Salta anche la prevista conferenza stampa che avrebbe dovuto precedere l’iniziativa: all’improvviso, Maduro ha deciso di rendere omaggio alla tomba di Gramsci, perno del socialismo del XXI secolo: «Abbiamo fatto un giuramento gramsciano: per una rivoluzione socialista basata sulle idee di quest’uomo che morì resistendo al fascismo, senza mai piegarsi», dice alla sala. E ricorda che il presidente Hugo Chávez, scomparso il 5 marzo, «fu un grande ammiratore di Gramsci, di cui ha abbracciato molto presto tutti quei nuovi concetti di rivoluzione democratica, di giustizia, che noi continuiamo a praticare». Una ragazza interrompe il presidente per parlargli della sua associazione italo-venezuelana. Maduro la invita al tavolo, poi riprende a parlare.
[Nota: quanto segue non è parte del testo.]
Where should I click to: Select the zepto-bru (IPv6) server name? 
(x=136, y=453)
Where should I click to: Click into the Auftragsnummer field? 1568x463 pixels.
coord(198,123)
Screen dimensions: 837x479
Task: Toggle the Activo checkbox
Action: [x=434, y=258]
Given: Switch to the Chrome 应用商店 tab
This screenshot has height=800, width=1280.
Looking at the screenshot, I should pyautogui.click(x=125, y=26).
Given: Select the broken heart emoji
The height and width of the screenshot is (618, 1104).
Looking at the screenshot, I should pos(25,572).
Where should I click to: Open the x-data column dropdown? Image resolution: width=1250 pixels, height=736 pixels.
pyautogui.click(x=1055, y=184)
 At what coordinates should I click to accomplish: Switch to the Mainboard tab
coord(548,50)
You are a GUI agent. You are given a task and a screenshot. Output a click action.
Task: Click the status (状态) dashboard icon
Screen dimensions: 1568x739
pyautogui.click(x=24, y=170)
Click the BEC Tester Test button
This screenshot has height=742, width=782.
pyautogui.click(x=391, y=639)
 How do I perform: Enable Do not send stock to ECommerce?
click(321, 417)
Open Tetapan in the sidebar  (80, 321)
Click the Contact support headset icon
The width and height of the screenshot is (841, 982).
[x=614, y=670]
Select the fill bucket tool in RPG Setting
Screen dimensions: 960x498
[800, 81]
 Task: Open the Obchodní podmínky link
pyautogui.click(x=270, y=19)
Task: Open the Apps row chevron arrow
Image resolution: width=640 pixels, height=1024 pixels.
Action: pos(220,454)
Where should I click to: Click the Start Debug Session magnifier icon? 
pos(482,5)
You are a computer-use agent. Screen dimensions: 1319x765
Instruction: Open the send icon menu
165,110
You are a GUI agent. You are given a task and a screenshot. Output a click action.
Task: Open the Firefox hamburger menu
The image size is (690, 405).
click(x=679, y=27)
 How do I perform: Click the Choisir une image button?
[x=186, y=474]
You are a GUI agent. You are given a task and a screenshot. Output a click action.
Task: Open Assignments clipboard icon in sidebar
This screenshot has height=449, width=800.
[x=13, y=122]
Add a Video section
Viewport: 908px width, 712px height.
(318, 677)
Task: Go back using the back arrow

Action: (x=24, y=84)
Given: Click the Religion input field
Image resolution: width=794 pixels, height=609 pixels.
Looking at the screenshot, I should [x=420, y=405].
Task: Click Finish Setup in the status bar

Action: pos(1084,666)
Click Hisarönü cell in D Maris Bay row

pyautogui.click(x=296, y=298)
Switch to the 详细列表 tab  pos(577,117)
Lo «spirito» della «rivoluzione bolivariana» è anche questo: autentico e improvvisato, ma anche tenace e caparbio, capace di trovare guizzi inediti e proprie alchimie. Maduro e il suo gruppo dirigente hanno preso in mano un paese cresciuto ma in lutto, orfano di un uomo amato e odiato con un’intensità fuori dal comune, come fuori dal comune era la sua capacità di sentire il ritmo di un popolo e quello del tempo. Contro venti e maree, intendono proseguire sul «terreno minato» di un «nuovo socialismo umanista, boliviariano, gramsciano e cristiano».

Un progetto che punta sulla democrazia partecipata e che alla logica dei poteri forti contrappone quella della giustizia sociale. Maduro è venuto a chiedere solidarietà e sostegno per il suo «governo di strada», inaugurato il giorno dopo aver assunto l’incarico, il 19 aprile. Il 14, la vittoria con uno stretto margine di voti sul candidato delle destre Henrique Capriles Radonski, rappresentante della Mesa de la unidad democratica. Capriles non l’ha accettata, ha chiamato i suoi alla rivolta e ha chiesto appoggio ai padrini politici a livello internazionale (in primo luogo Usa, Colombia, Osa, e destre europee). Maduro ha portato l’opuscolo Victimas de la Arrechera, che documenta i 4 giorni di «violenza fascista» postelettorale: 11 militanti chavisti uccisi, 78 feriti, incendi e devastazioni ai dispensari di quartiere in cui lavorano e vivono i medici cubani impegnati nelle misiones.

Al papa argentino, «che porta il nome di Francesco d’Assisi», Maduro ha proposto un intervento comune proprio nell’ambito delle misiones, i piani sociali del governo rivolti agli esclusi di sempre: con l’appoggio della chiesa – ha spiegato – le misiones si potrebbero estendere ad altre parti del mondo, anche con il sostegno dell’Alba, l’Alleanza bolivariana per i popoli della nostra America, ideata da Cuba e Venezuela. Una sfida a superare la logica dell’assistenza in favore della partecipazione politica e dell’autorganizzazione sociale, principale punto di forza del modello bolivariano. Bergoglio l’accetterà o sceglierà di svolgere contro questo variegato socialismo dell’America latina lo stesso ruolo nefasto giocato da Wojtyla contro il marxismo e la Teologia della liberazione?

Simbolicamente, il presidente venezuelano ha portato al papa anche un’altra richiesta: la beatificazione di José Gregorio Hernandez (1864-1919), conosciuto in Venezuela come «il medico del popolo». Appoggiati dal loro grande sponsor, il cardinale Jorge Urosa, i deputati di opposizione sono però già scesi in campo, chiedendo udienza al papa perché «difenda il diritto al dissenso» in Venezuela.

«L’unico modo di mantenere la pace in Venezuela è che la rivoluzione si faccia governo – ha affermato Maduro – noi siamo gli unici che possiamo garantire stabilità e diritti sociali». E ha aggiunto: «Al presidente Napolitano ho parlato della nostra ben strana ’dittatura’, messa alla prova da 17 elezioni. Prima del 14 aprile, conoscendo i piani destabilizzanti dell’opposizione, ho promesso che se avessi perso per un solo voto avrei riconosciuto la sconfitta, come aveva fatto Chávez dopo il referendum del 2007, perso per un soffio, ma che se avessi vinto anche per un solo voto, ero deciso a governare. E ora intendo andare avanti».